## start
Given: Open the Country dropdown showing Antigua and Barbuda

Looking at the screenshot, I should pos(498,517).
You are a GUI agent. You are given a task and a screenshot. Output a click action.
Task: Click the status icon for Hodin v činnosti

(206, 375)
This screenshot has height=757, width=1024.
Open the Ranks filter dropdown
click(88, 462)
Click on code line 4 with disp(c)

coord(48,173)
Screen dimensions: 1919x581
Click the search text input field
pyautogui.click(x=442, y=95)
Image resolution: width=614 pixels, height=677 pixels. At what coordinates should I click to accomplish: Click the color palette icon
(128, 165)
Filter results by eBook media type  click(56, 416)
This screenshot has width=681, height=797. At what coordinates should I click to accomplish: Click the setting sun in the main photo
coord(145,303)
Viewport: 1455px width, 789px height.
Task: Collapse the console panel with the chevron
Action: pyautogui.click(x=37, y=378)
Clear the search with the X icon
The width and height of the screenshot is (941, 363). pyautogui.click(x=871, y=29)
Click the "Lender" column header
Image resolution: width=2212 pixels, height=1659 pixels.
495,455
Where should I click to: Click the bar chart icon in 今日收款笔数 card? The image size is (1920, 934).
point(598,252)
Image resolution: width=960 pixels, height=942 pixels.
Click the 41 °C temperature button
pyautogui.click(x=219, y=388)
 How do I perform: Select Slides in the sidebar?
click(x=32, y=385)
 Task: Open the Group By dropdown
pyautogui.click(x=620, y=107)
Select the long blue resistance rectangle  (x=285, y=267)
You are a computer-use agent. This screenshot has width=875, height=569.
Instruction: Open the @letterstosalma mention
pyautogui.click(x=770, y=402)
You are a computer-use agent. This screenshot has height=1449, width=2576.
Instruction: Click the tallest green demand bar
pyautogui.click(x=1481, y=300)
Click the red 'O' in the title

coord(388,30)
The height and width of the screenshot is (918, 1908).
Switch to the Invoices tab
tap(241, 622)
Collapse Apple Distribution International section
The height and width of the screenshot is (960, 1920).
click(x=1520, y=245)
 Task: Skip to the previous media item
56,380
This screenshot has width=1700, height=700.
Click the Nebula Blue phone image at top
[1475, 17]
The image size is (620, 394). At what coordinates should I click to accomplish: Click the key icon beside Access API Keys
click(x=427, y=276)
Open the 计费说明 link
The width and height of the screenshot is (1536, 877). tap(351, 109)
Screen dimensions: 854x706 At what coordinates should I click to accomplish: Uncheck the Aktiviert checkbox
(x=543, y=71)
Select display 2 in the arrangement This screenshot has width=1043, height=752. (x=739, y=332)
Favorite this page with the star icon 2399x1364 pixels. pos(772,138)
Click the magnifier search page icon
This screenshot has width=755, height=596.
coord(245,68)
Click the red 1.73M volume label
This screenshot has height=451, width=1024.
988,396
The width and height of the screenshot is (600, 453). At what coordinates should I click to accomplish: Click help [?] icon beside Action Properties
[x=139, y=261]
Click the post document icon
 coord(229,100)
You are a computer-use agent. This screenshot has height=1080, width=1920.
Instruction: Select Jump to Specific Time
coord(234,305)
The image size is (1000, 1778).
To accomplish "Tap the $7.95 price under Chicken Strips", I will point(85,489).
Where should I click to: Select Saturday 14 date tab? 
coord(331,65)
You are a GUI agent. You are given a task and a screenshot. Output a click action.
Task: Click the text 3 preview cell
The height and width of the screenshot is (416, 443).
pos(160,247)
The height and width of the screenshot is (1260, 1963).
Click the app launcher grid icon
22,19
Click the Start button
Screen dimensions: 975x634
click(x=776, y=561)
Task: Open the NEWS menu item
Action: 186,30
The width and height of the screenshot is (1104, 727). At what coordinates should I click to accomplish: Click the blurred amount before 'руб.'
## end
- **The task**: Reproduce all of the entries above verbatim, preserving every line in its original order.

- **The result**:
Given: Open the Country dropdown showing Antigua and Barbuda

Looking at the screenshot, I should pos(498,517).
You are a GUI agent. You are given a task and a screenshot. Output a click action.
Task: Click the status icon for Hodin v činnosti

(206, 375)
This screenshot has height=757, width=1024.
Open the Ranks filter dropdown
click(88, 462)
Click on code line 4 with disp(c)

coord(48,173)
Screen dimensions: 1919x581
Click the search text input field
pyautogui.click(x=442, y=95)
Image resolution: width=614 pixels, height=677 pixels. At what coordinates should I click to accomplish: Click the color palette icon
(128, 165)
Filter results by eBook media type  click(56, 416)
This screenshot has width=681, height=797. At what coordinates should I click to accomplish: Click the setting sun in the main photo
coord(145,303)
Viewport: 1455px width, 789px height.
Task: Collapse the console panel with the chevron
Action: pyautogui.click(x=37, y=378)
Clear the search with the X icon
The width and height of the screenshot is (941, 363). pyautogui.click(x=871, y=29)
Click the "Lender" column header
Image resolution: width=2212 pixels, height=1659 pixels.
495,455
Where should I click to: Click the bar chart icon in 今日收款笔数 card? The image size is (1920, 934).
point(598,252)
Image resolution: width=960 pixels, height=942 pixels.
Click the 41 °C temperature button
pyautogui.click(x=219, y=388)
 How do I perform: Select Slides in the sidebar?
click(x=32, y=385)
 Task: Open the Group By dropdown
pyautogui.click(x=620, y=107)
Select the long blue resistance rectangle  (x=285, y=267)
You are a computer-use agent. This screenshot has width=875, height=569.
Instruction: Open the @letterstosalma mention
pyautogui.click(x=770, y=402)
You are a computer-use agent. This screenshot has height=1449, width=2576.
Instruction: Click the tallest green demand bar
pyautogui.click(x=1481, y=300)
Click the red 'O' in the title

coord(388,30)
The height and width of the screenshot is (918, 1908).
Switch to the Invoices tab
tap(241, 622)
Collapse Apple Distribution International section
The height and width of the screenshot is (960, 1920).
click(x=1520, y=245)
 Task: Skip to the previous media item
56,380
This screenshot has width=1700, height=700.
Click the Nebula Blue phone image at top
[1475, 17]
The image size is (620, 394). At what coordinates should I click to accomplish: Click the key icon beside Access API Keys
click(x=427, y=276)
Open the 计费说明 link
The width and height of the screenshot is (1536, 877). tap(351, 109)
Screen dimensions: 854x706 At what coordinates should I click to accomplish: Uncheck the Aktiviert checkbox
(x=543, y=71)
Select display 2 in the arrangement This screenshot has width=1043, height=752. (x=739, y=332)
Favorite this page with the star icon 2399x1364 pixels. pos(772,138)
Click the magnifier search page icon
This screenshot has width=755, height=596.
coord(245,68)
Click the red 1.73M volume label
This screenshot has height=451, width=1024.
988,396
The width and height of the screenshot is (600, 453). At what coordinates should I click to accomplish: Click help [?] icon beside Action Properties
[x=139, y=261]
Click the post document icon
 coord(229,100)
You are a computer-use agent. This screenshot has height=1080, width=1920.
Instruction: Select Jump to Specific Time
coord(234,305)
The image size is (1000, 1778).
To accomplish "Tap the $7.95 price under Chicken Strips", I will point(85,489).
Where should I click to: Select Saturday 14 date tab? 
coord(331,65)
You are a GUI agent. You are given a task and a screenshot. Output a click action.
Task: Click the text 3 preview cell
The height and width of the screenshot is (416, 443).
pos(160,247)
The height and width of the screenshot is (1260, 1963).
Click the app launcher grid icon
22,19
Click the Start button
Screen dimensions: 975x634
click(x=776, y=561)
Task: Open the NEWS menu item
Action: 186,30
The width and height of the screenshot is (1104, 727). At what coordinates should I click to accomplish: Click the blurred amount before 'руб.'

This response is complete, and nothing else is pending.